The current literature has ignored the context of micro-companies, where capital
is scarce, and the owners usually work in the organization that they own (Kelliher
and Reinl, 2009; Lin, 1980). Micro companies are defined as organizations with less
than ten employees and with total assets less than 400,000 USD (Jaouen and Lasch,
2017). Such unique characteristics of micro-companies affect how organizations
implement their control practices (Jaouen and Lasch, 2017). Additionally, micro-
companies tend to centralize control due to its small size. Thus, owners monopolize
organizational management, and they perceive that implementing formal control
tools is a threat to the legitimacy of their position (Assenova and Sorenson, 2017).
Besides, micro-companies owned that are also family businesses have even more
pressures to centralize control. The purpose of this paper is to find out whether
implementing new technologies in micro-companies fosters the implementation of
formal inventory control tools (Ignaciuk, 2013).

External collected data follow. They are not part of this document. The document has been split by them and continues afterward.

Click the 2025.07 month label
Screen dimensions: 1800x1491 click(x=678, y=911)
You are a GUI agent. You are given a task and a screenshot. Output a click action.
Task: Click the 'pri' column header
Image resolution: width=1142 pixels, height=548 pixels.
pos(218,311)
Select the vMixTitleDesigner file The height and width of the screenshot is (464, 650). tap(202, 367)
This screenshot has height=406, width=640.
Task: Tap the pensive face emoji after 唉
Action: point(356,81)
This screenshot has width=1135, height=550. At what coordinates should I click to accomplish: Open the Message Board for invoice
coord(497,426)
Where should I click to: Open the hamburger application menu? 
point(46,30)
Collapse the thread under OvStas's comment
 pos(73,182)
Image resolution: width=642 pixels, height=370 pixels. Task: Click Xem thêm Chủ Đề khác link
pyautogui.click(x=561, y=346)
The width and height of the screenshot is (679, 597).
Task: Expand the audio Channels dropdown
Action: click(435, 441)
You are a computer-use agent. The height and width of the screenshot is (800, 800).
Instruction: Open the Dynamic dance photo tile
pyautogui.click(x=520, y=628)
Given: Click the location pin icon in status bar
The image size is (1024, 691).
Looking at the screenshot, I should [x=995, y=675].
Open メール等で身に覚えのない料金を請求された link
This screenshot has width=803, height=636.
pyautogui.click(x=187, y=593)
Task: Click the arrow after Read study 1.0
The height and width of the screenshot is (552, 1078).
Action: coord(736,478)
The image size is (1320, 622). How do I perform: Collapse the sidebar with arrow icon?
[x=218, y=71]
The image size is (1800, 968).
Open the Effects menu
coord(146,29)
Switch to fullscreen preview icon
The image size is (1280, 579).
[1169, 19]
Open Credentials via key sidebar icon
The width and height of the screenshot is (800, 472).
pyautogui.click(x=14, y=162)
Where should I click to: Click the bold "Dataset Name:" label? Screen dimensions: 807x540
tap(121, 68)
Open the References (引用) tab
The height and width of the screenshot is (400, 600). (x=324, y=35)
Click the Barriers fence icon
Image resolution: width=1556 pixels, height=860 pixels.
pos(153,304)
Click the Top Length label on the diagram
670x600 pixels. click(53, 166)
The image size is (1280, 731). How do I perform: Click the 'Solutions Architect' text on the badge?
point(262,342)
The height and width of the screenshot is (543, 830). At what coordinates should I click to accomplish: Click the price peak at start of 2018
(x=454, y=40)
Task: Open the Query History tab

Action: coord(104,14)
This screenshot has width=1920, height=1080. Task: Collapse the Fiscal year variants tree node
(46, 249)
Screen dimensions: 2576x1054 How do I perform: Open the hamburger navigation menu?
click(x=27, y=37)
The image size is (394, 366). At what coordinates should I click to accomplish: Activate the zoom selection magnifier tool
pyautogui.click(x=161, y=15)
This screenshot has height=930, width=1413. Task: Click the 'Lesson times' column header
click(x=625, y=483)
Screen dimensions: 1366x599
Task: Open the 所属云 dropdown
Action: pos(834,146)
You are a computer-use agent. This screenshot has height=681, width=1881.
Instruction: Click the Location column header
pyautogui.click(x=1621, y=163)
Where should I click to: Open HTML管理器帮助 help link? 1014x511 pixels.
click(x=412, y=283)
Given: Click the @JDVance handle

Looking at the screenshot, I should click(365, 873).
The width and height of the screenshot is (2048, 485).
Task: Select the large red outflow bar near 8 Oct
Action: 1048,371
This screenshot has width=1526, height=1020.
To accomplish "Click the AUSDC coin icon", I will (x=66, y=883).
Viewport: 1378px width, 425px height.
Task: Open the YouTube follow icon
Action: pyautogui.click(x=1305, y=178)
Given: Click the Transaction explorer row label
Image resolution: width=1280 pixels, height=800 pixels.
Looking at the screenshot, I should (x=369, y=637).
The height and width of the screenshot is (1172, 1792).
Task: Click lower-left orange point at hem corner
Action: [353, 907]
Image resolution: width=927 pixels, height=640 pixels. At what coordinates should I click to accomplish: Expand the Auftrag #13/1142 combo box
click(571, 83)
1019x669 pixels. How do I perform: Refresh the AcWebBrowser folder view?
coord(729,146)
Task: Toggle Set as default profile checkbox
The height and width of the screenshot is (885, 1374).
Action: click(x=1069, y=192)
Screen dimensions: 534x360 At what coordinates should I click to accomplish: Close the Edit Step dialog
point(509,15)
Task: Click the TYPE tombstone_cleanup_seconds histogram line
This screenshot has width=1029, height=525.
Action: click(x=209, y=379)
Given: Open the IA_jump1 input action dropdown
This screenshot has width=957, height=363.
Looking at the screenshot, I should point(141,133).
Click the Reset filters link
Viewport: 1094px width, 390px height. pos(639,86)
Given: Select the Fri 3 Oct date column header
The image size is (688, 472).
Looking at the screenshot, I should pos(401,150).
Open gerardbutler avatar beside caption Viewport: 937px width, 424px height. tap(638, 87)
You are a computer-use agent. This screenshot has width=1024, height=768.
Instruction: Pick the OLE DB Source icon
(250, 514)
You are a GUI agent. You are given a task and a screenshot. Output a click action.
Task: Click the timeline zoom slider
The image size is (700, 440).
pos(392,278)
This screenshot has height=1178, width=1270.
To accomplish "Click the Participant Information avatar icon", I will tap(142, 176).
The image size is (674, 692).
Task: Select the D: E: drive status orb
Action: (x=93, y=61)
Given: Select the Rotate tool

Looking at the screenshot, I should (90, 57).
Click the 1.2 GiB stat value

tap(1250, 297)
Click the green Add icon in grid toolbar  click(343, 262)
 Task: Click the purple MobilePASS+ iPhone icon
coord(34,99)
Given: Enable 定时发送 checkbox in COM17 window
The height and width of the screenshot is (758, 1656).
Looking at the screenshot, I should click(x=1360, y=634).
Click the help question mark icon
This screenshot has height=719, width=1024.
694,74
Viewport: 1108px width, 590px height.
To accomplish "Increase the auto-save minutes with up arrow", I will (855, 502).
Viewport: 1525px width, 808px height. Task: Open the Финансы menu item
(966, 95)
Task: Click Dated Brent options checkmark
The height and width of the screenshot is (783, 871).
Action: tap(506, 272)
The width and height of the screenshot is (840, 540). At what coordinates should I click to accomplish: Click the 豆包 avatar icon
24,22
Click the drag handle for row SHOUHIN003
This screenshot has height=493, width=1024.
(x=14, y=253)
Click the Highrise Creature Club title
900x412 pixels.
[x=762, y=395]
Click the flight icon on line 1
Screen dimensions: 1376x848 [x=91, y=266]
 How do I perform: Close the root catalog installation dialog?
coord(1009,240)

Using a scale of formal inventory controls (Daft and Macintosh, 1984), this
paper measures the effect of technology on the formality of inventory control in
micro-companies. This study examines whether using the internet, a computer, and
a mobile phone, increases the probability of implementing formal inventory control
tools. The current literature has explored the effect of technology improvements
and their impact on inventory control only in large and complex organizations (Van
der Laan and Salomon, 1997). This paper focuses on the effects of technology on
micro-companies, as it is unknown if the conclusions about large organizations can
be generalized into the context of micro-companies (Ojala et al., 2016).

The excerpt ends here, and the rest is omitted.